How to Build an AI Factory
Here are five important AI stories from the week.
How to Build an AI Factory (ZDNet)
In their soon-to-be-released book, Competing in the Age of AI, Harvard University professors Marco Iansiti and Karim Lakhani discuss the four most critical ingredients to building an AI-first company.
Invest in a well-functioning data pipeline to clean and integrate data.
Develop or modify algorithms for your tasks, drawing upon supervised, unsupervised, and/or reinforcement learning, as necessary.
Build an experimentation platform to quickly perform tests on new data with new machine learning algos and approaches.
Deliver data and predictions via APIs; focus on the ease of use by your end consumers. Invest in the cloud and use standard off-the-shelf components for this infrastructure so end consumers can pick up your outputs and use them in their workflow easily and at scale.
John Deere + Artificial Intelligence in Agriculture (IEEE Spectrum)
The agriculture giant John Deere now considers itself a software company. Its equipment serve as IoT devices, collecting millions of data points per second; in fact, it has more data than Twitter does. This data is fed into machine learning models to help farmers achieve better results from farming (i.e., more and better crops with less fuel, seed, fertilizer, etc.). John Deere is also betting on autonomous vehicles for its farming machinery. For a company that is not typically known as a software company, John Deere has as many software engineers as it does mechanical and electrical engineers.
How Spotify Shapes Your Music Experience (OneZero)
Spotify logs one terabyte of user data per day and applies machine learning to it to provide a personalized listening experience. The personalization affects what you see on your personal home screen in the app, your curated playlists such as Discover Weekly, and what song plays next for you in an auto-play playlist. To collect this user data, Spotify captures what songs you listen to, what you skip, when you listen to music and what type, your location data, and what users that have similar music tastes to you listen to. This read does a great job laying out just how much data Spotify captures on users and how it uses it to deliver a better and personalized listening experience.
Microsoft Develops AI Bot to Comment on News Articles (Vice)
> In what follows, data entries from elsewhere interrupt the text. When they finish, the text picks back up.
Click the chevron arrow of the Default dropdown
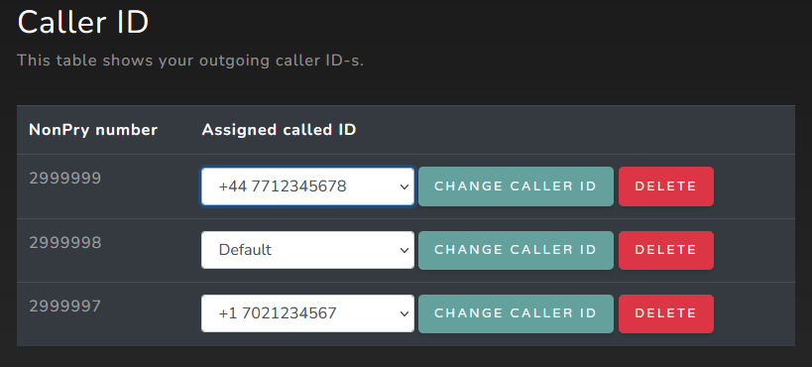coord(405,250)
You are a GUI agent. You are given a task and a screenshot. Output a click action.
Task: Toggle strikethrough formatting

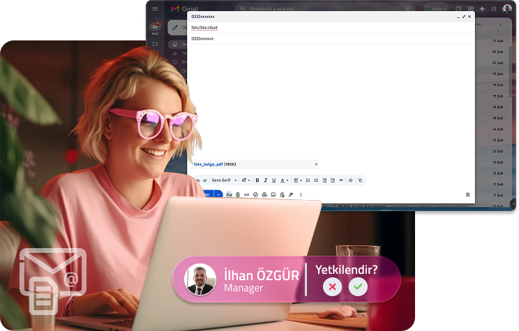click(350, 180)
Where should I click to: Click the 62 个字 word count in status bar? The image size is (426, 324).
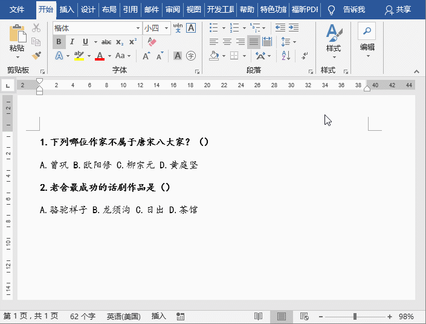[x=83, y=316]
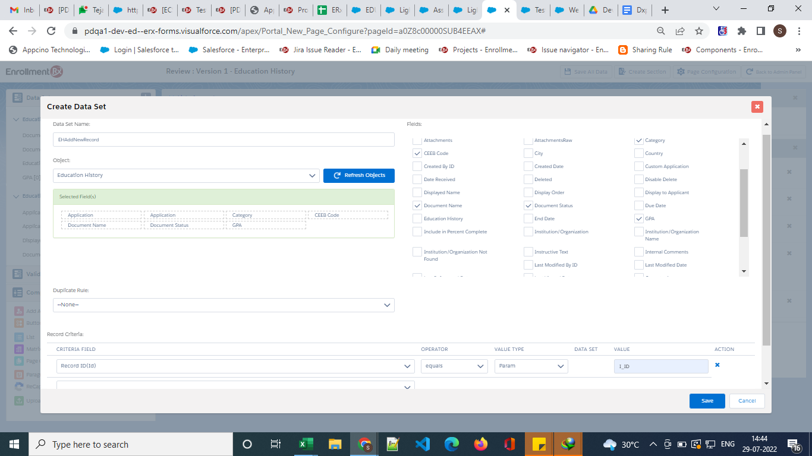The image size is (812, 456).
Task: Bookmark this page with the star icon
Action: 699,31
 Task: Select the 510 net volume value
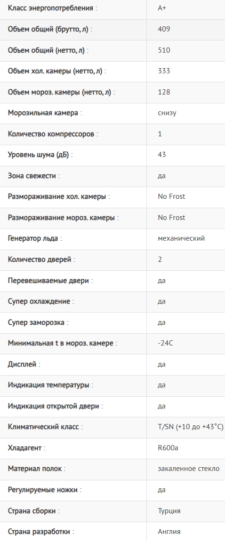[164, 50]
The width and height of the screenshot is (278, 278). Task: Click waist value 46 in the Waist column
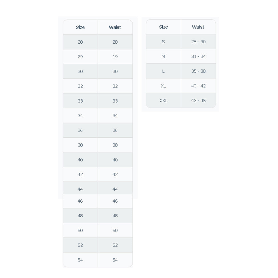tap(115, 201)
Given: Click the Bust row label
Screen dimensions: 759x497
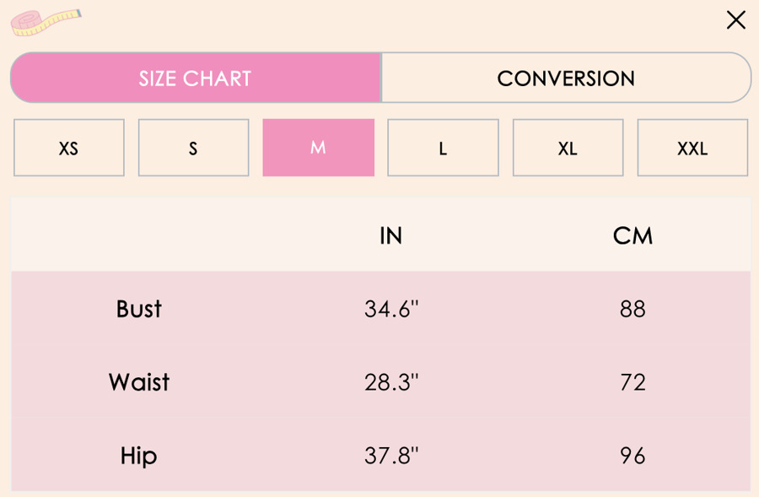Looking at the screenshot, I should tap(139, 309).
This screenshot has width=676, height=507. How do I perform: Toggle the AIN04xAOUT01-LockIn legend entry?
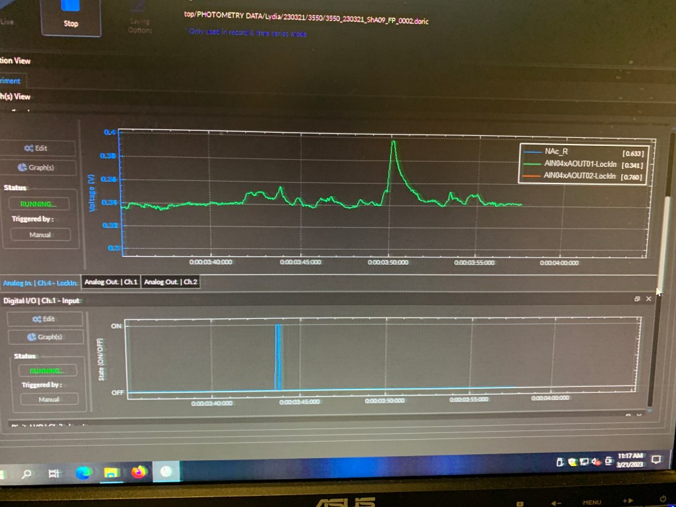pyautogui.click(x=578, y=164)
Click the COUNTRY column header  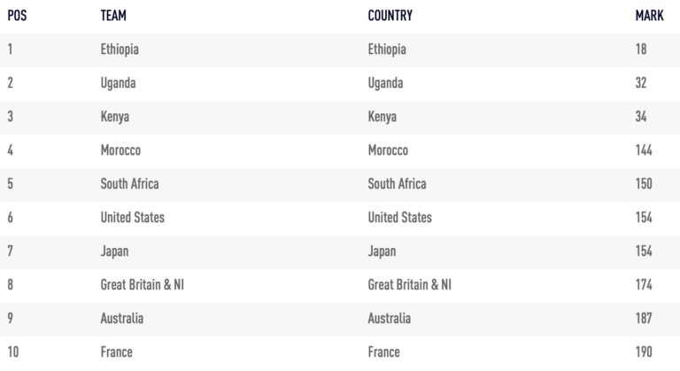[390, 16]
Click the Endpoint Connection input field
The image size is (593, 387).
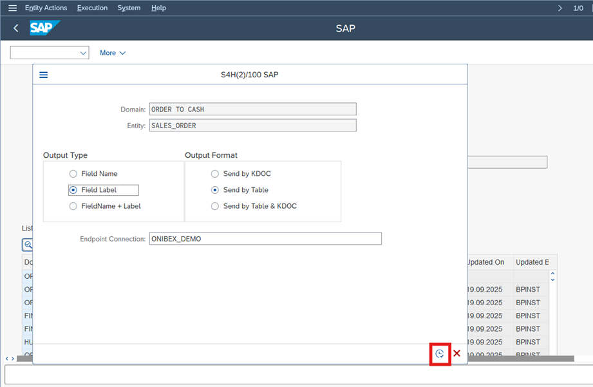(265, 239)
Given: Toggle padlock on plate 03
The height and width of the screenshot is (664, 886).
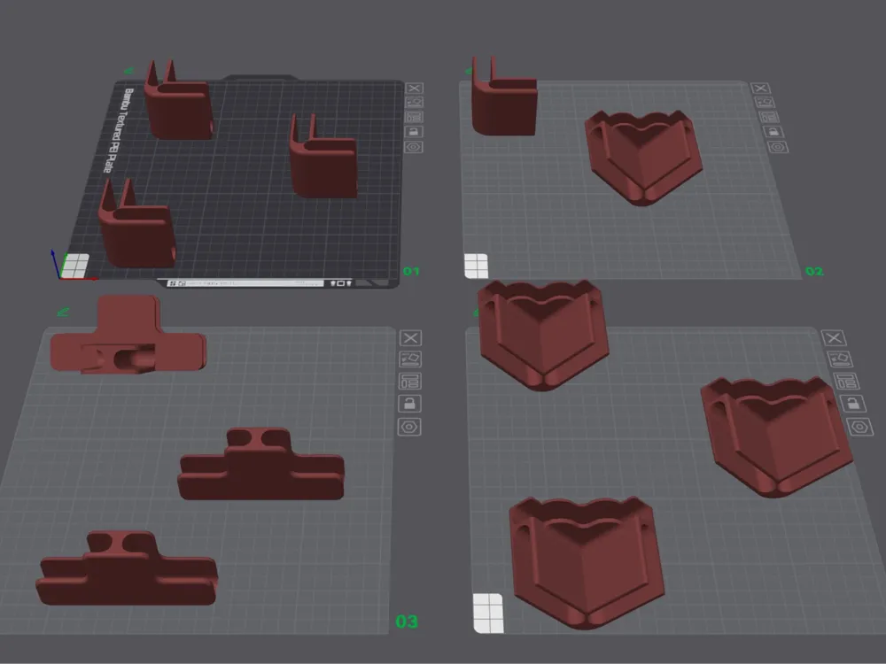Looking at the screenshot, I should (409, 403).
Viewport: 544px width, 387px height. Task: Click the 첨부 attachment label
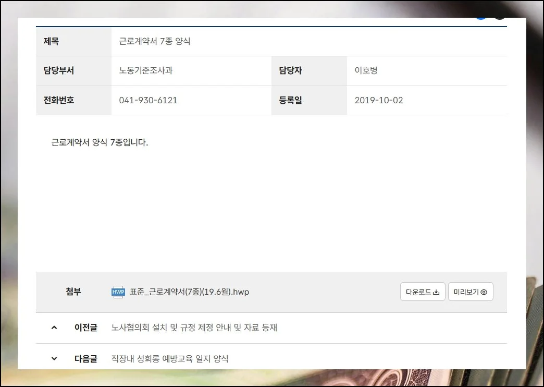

Using the latest NLP techniques, Microsoft’s bot - known as DeepCom, short for “deep commenter” - automatically reads articles, picks up the most important points, and then generates comments based on the points. These comments are intended to engage real human readers to debate in the comments, drawing more and more views for the article. This “fake” AI bot has benign intentions - to draw people in - but this is the type of tech that many people worry will make the problem of fake news on the internet much worse.
The (Losing) Fight Against Fake Content (Wired)
Deep learning has led to an explosion of generative content in text, images, video, speech, music, art, and more. Some of this is incredibly beneficial to humans such as auto-generative text in emails and text message, auto-captioning of videos, and AI-created music and art. But, the same tech is being used for nefarious purposes, including propagating fake news and videos, duping humans and leading to widespread misinformation. This article by Wired does a great job explaining just how difficult it has become to spot the fakes from the real content.